__SELECTED EXTRACT__.
▶

A 2022 study by researchers at North Carolina State University found that Gmail flagged 59% more Republican fundraising emails as spam than Democratic ones during the leadup to the 2020 presidential election.
In WinRed’s case, the GOP-boosting group learned that its emails were being flagged due to Google’s reliance on Netherlands-based SURBL BV, a self-titled “intelligence and reputation services” firm, sources close to the situation said.
SURBL maintains datasets that are widely used to scan and block emails suspected of containing spam, adding them to a “blacklist” that prevents them from being delivered.
WinRed reached out to SURBL directly about the apparent bias, and on Aug. 20 the Dutch firm responded that it would remove WinRed from its blacklist, according to an email reviewed by The Post. The email, however, stopped short of explaining why WinRed was blocked in the first place.
After The Post reached out for its previous report on Aug. 13, Google stopped using SURBL’s data in Gmail’s filtering, the search giant confirmed.
“After a review found that our own advanced protections are the most effective way to protect users, we stopped incorporating SURBL as a signal,” Google spokesperson José Castañeda said in a statement.
Gmail’s spam filtering is applied to everyone equally regardless of political affiliation, the spokesperson insisted.
“Gmail uses hundreds of signals to ensure we catch spammy emails, primarily Gmail users marking or reporting particular emails,” Castañeda added. “SURBL was one signal: it’s an industry-recognized list of abusive websites that is used by dozens of American ISPs, cybersecurity companies and email providers.”
SURBL BV did not respond to multiple requests for comment.
WinRed CEO Ryan Lyk said an overseas firm should never have been in a position to affect American political campaigns in the first place.

◀

__SET OF TASKS__.
#1 In the passage about Gmail's spam filtering, on what date did SURBL say it would take WinRed off its blacklist?
#2 Carry the passage about Gmail's spam filtering forward from its final sentence.
The material that comes next is unrelated to the text about Gmail spam filtering.

__DATASET EXTRACT__.
▶

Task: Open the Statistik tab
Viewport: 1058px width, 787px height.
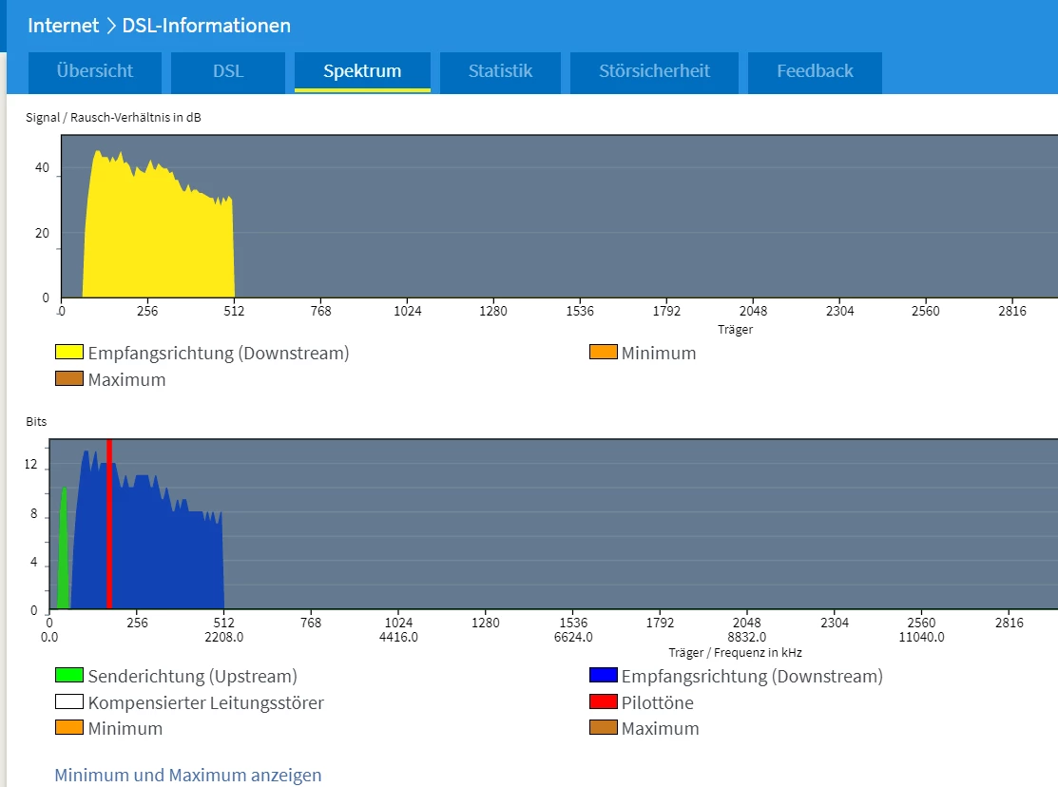Action: [500, 72]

◀

__ANSWERS TO THE EXERCISES__.
#1 Aug. 20

#2
“It’s outrageous that Google relies on a foreign entity to limit US speech during elections,” Lyk said in a statement. “That’s foreign interference, plain and simple.”
In SURBL’s emailed response to WinRed, the Dutch firm advised the GOP booster to “be sure that best practices are followed.” WinRed officials were stumped, however, by links to several “references” that included the details of a Canadian anti-spam law that doesn’t apply to US companies.
Targeted Victory — whose clients include the National Republican Senatorial Committee, Rep. Steve Scalise and Sen. Marsha Blackburn among others — first informed Google of the Gmail spam problem on June 30.
But it was only after weeks of back-and-forth that Google’s support team finally confirmed that WinRed links were being flagged as “suspicious” within its system.
“This should alarm every campaign and committee that relies on email to connect with voters,” Targeted Victory’s memo said.
Earlier this year, billionaire Republican donor Elon Musk alleged that Google interfered “to help Democrats thousands of times every election season” through instances of political bias. Last fall, the Missouri AG launched a probe into whether Google was “manipulating search results” to interfere with the 2024 election.
Nevertheless, Google has vehemently denied exhibiting any political bias, and efforts by Republicans so far to force changes have fallen short.
Last year, a federal judge tossed a lawsuit filed by the Republican National Committee that complained of biased email filtering. In 2023, the Federal Election Commission dismissed an RNC complaint alleging discrimination in Gmail’s spam filters.